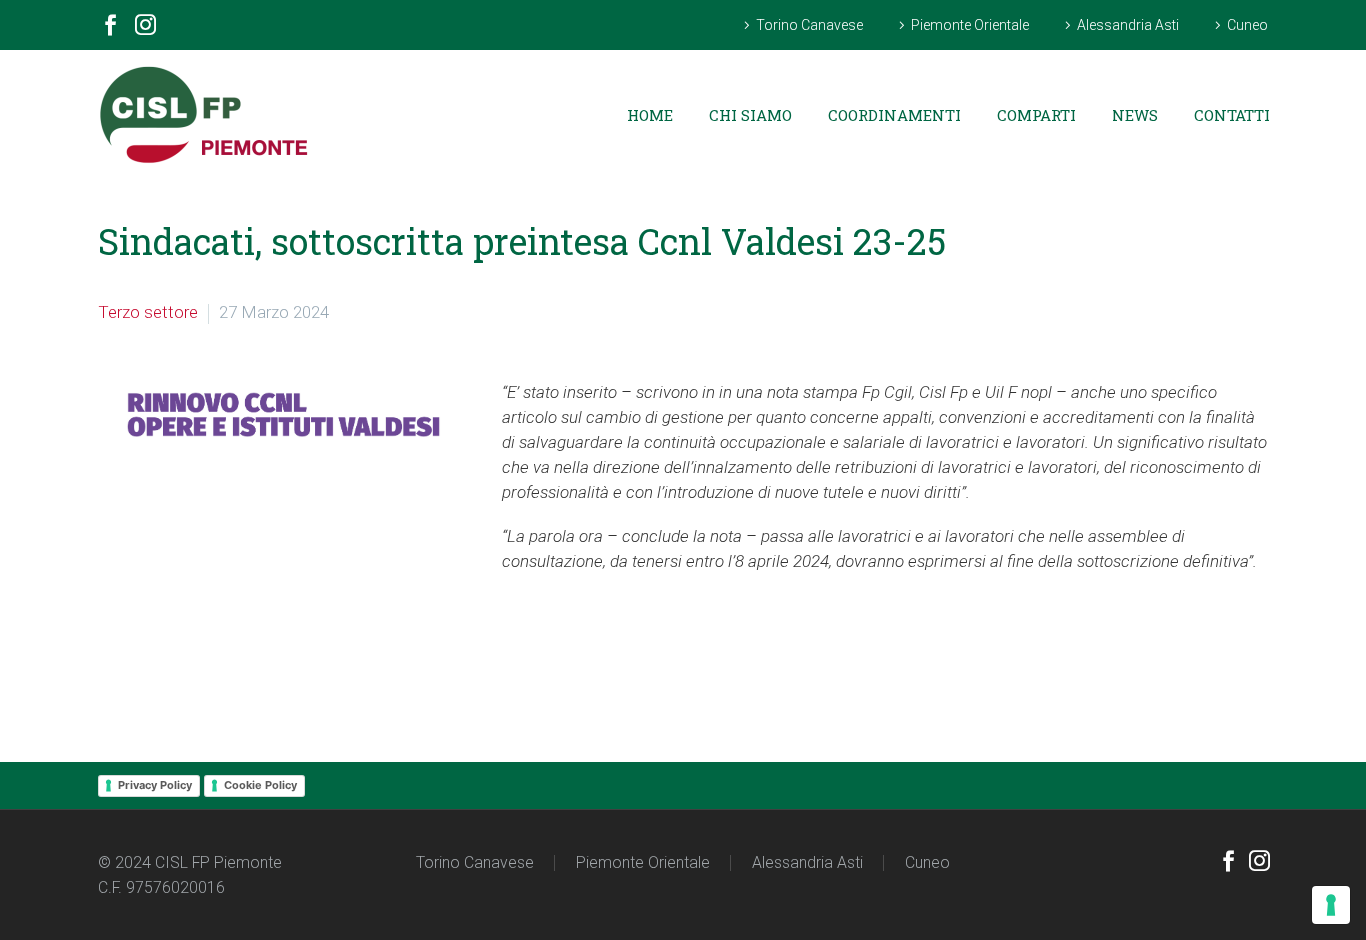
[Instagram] (145, 27)
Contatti (1232, 115)
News (1135, 115)
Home (650, 115)
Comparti (1036, 115)
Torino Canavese (809, 25)
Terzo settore (148, 312)
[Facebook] (110, 27)
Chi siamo (750, 115)
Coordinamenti (894, 115)
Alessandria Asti (1128, 25)
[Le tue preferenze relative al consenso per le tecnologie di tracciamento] (1331, 905)
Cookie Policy (260, 785)
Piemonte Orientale (970, 25)
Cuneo (1247, 25)
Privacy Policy (155, 785)
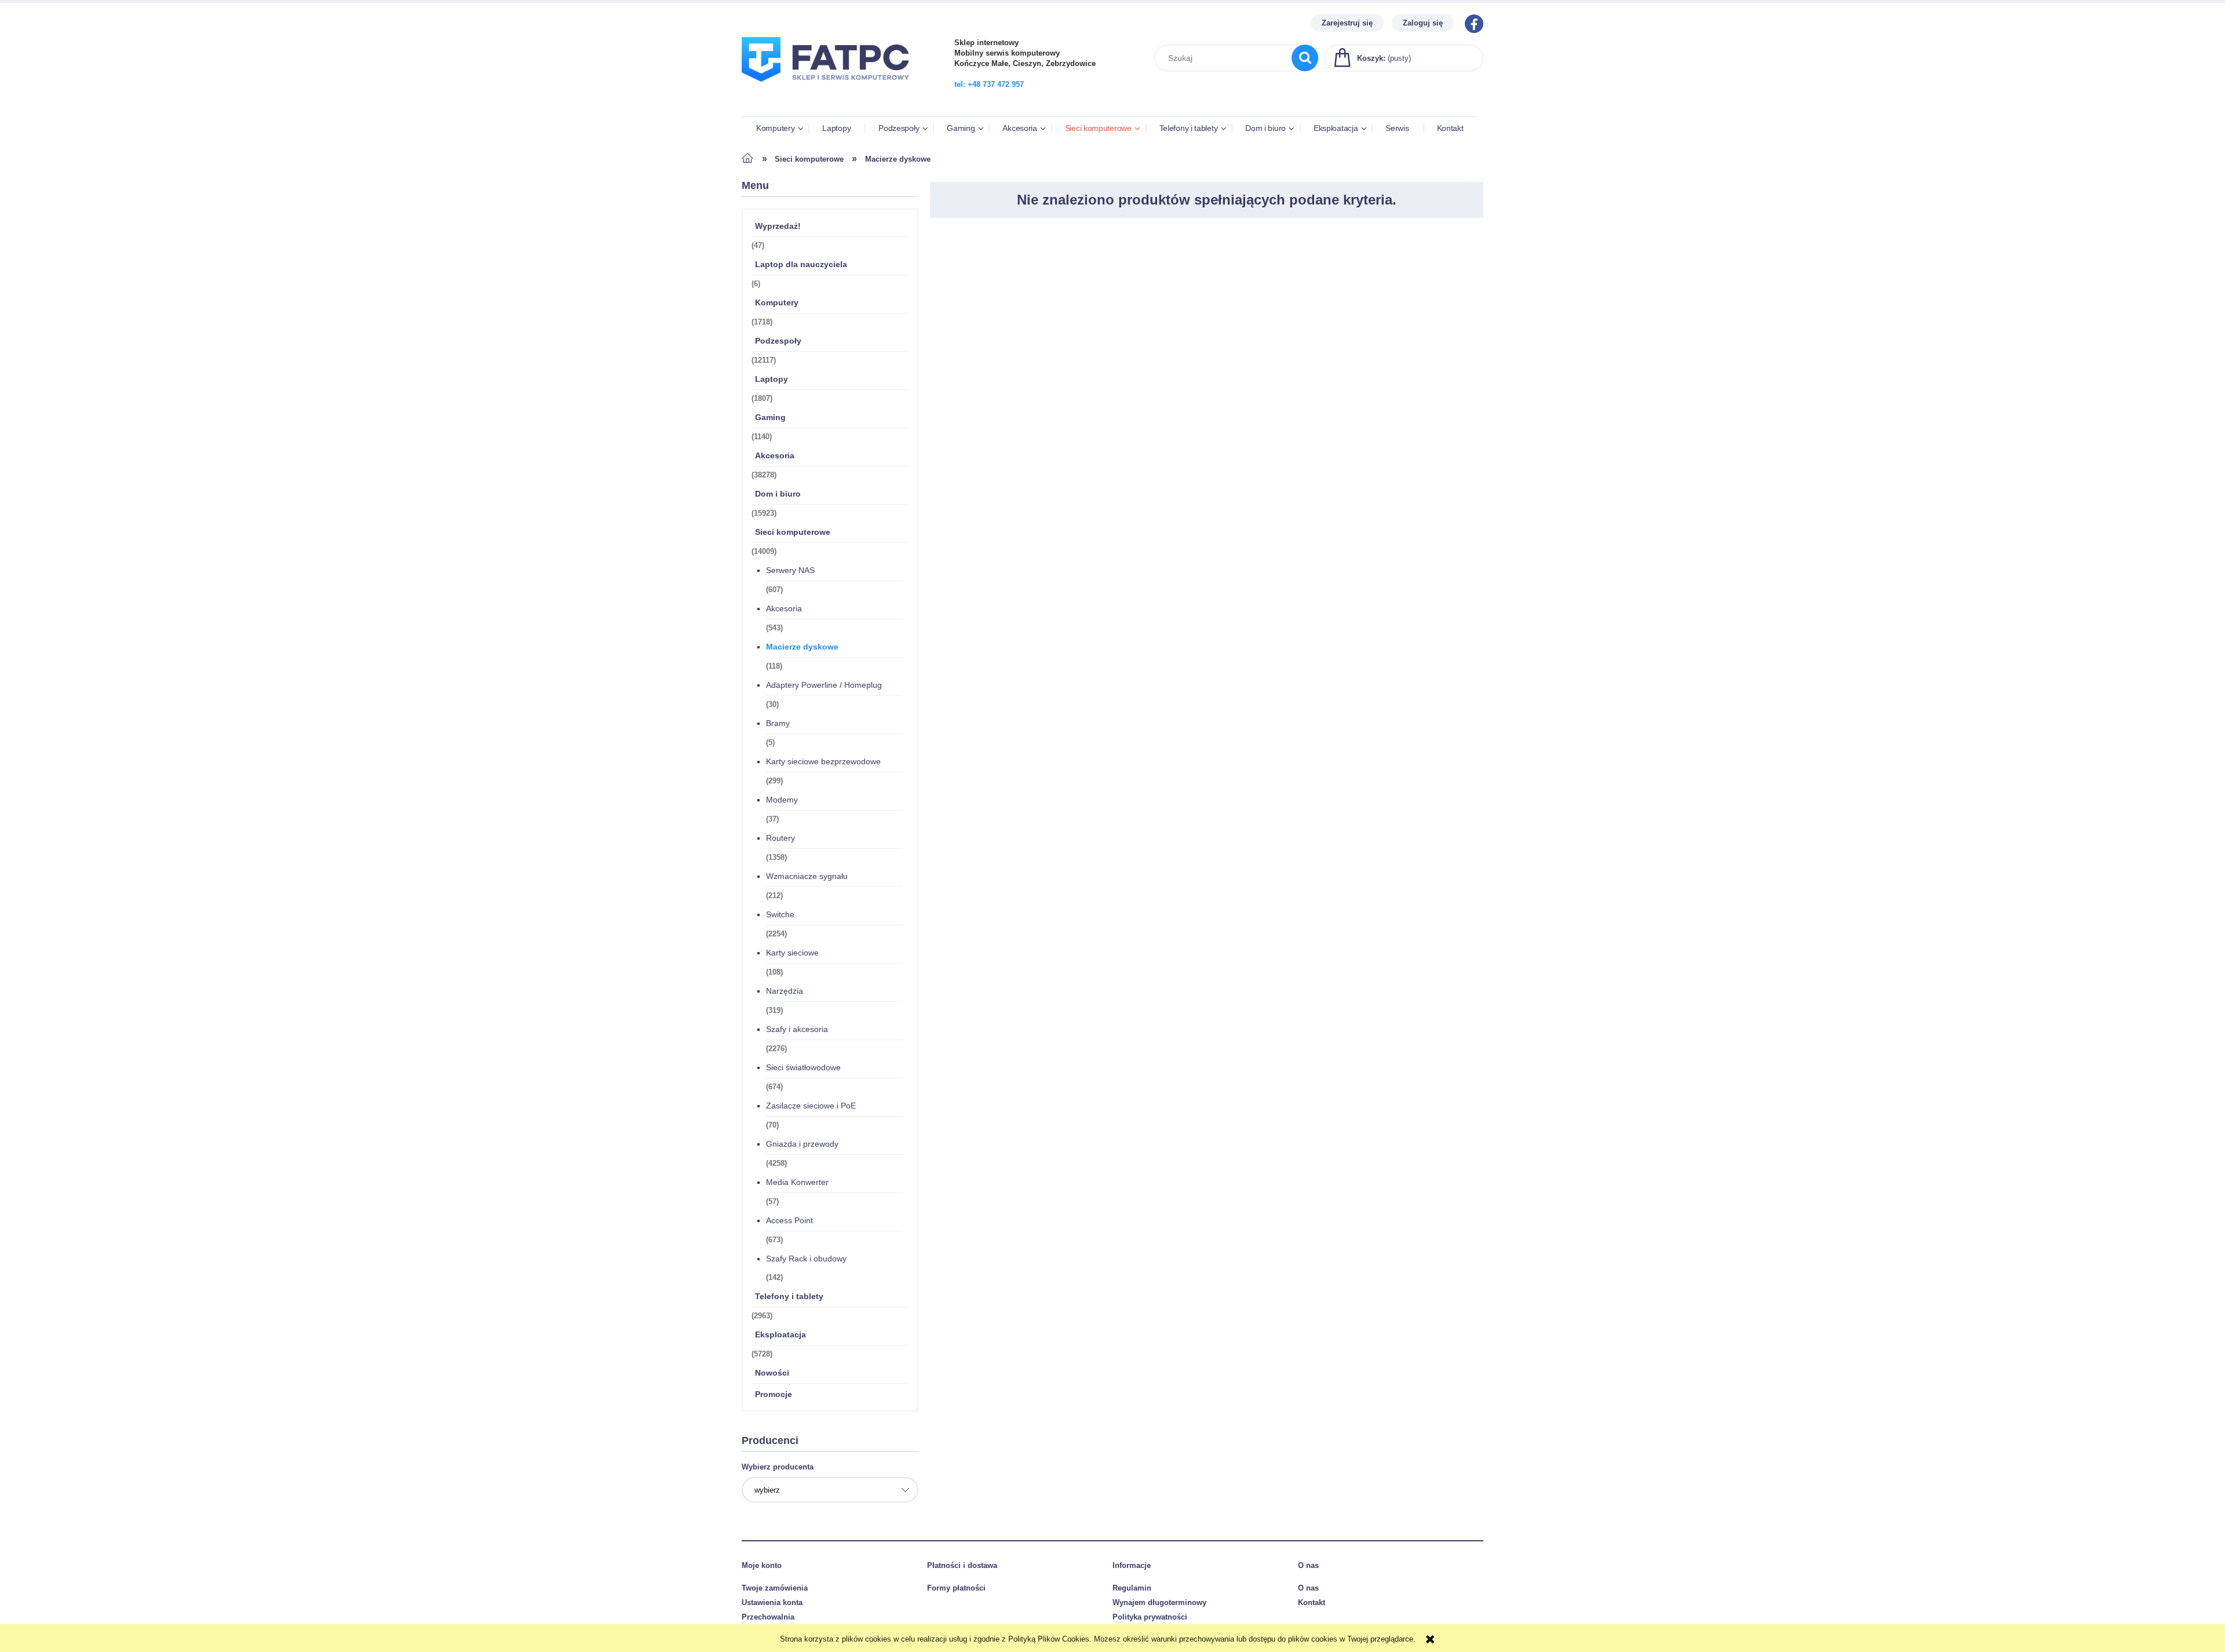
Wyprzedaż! (778, 226)
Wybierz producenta (778, 1467)
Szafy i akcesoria (797, 1029)
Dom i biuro (778, 493)
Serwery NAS (790, 570)
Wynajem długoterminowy (1159, 1602)
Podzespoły (778, 340)
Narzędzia (784, 990)
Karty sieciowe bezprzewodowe (823, 761)
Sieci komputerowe (792, 532)
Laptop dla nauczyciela (801, 264)
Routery (780, 838)
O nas (1308, 1588)
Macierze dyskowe (802, 646)
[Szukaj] (1305, 58)
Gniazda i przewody (802, 1143)
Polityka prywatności (1149, 1617)
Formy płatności (956, 1588)
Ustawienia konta (772, 1602)
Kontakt (1311, 1602)
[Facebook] (1471, 23)
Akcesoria (774, 455)
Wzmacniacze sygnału (807, 876)
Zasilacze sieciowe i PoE (811, 1105)
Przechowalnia (768, 1617)
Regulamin (1131, 1588)
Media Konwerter (797, 1182)
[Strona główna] (831, 88)
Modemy (782, 799)
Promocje (773, 1394)
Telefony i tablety (789, 1296)
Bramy (778, 723)
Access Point (789, 1220)
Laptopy (771, 379)
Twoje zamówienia (775, 1588)
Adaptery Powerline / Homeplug (824, 685)
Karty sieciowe (792, 952)
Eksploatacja (780, 1334)
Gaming (770, 417)
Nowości (772, 1372)
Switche (780, 914)
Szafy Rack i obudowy (806, 1258)
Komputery (776, 302)
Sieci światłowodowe (803, 1067)
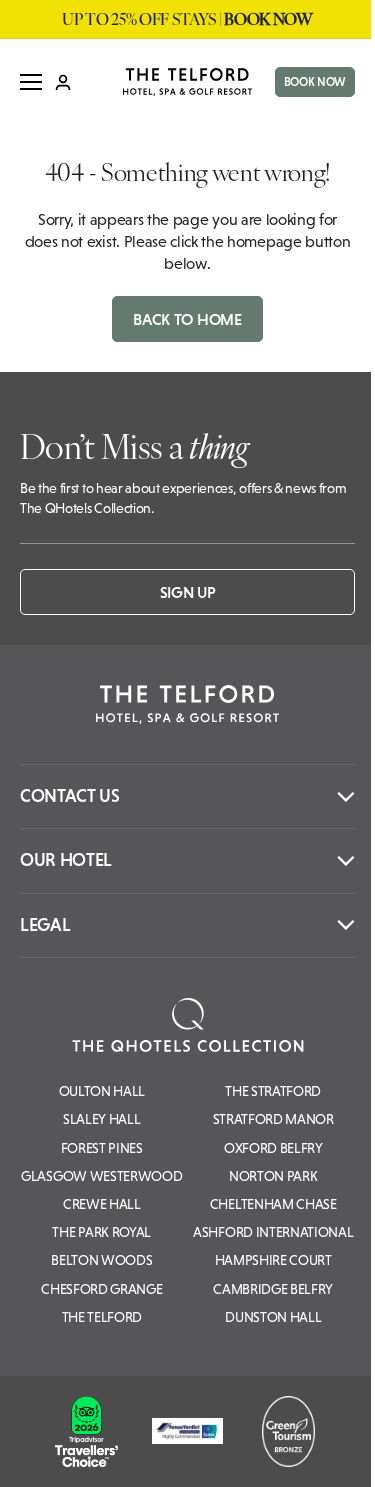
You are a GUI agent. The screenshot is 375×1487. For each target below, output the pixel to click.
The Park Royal (101, 1232)
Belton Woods (101, 1260)
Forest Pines (102, 1148)
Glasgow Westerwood (101, 1176)
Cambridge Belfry (273, 1289)
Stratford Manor (273, 1119)
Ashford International (273, 1232)
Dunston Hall (273, 1317)
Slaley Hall (101, 1119)
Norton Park (273, 1176)
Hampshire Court (273, 1260)
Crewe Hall (102, 1204)
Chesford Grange (101, 1289)
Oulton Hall (102, 1091)
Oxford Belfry (273, 1148)
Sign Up (188, 592)
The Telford (102, 1317)
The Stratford (273, 1091)
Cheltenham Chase (273, 1204)
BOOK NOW (315, 82)
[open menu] (31, 82)
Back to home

• [What you are asked to do]: Every line from the one containing "Forest Pines (102, 1148)" through the end of the data must be repeated exactly, and no other line.

• [Expected answer]:
Forest Pines (102, 1148)
Glasgow Westerwood (101, 1176)
Cambridge Belfry (273, 1289)
Stratford Manor (273, 1119)
Ashford International (273, 1232)
Dunston Hall (273, 1317)
Slaley Hall (101, 1119)
Norton Park (273, 1176)
Hampshire Court (273, 1260)
Crewe Hall (102, 1204)
Chesford Grange (101, 1289)
Oulton Hall (102, 1091)
Oxford Belfry (273, 1148)
Sign Up (188, 592)
The Telford (102, 1317)
The Stratford (273, 1091)
Cheltenham Chase (273, 1204)
BOOK NOW (315, 82)
[open menu] (31, 82)
Back to home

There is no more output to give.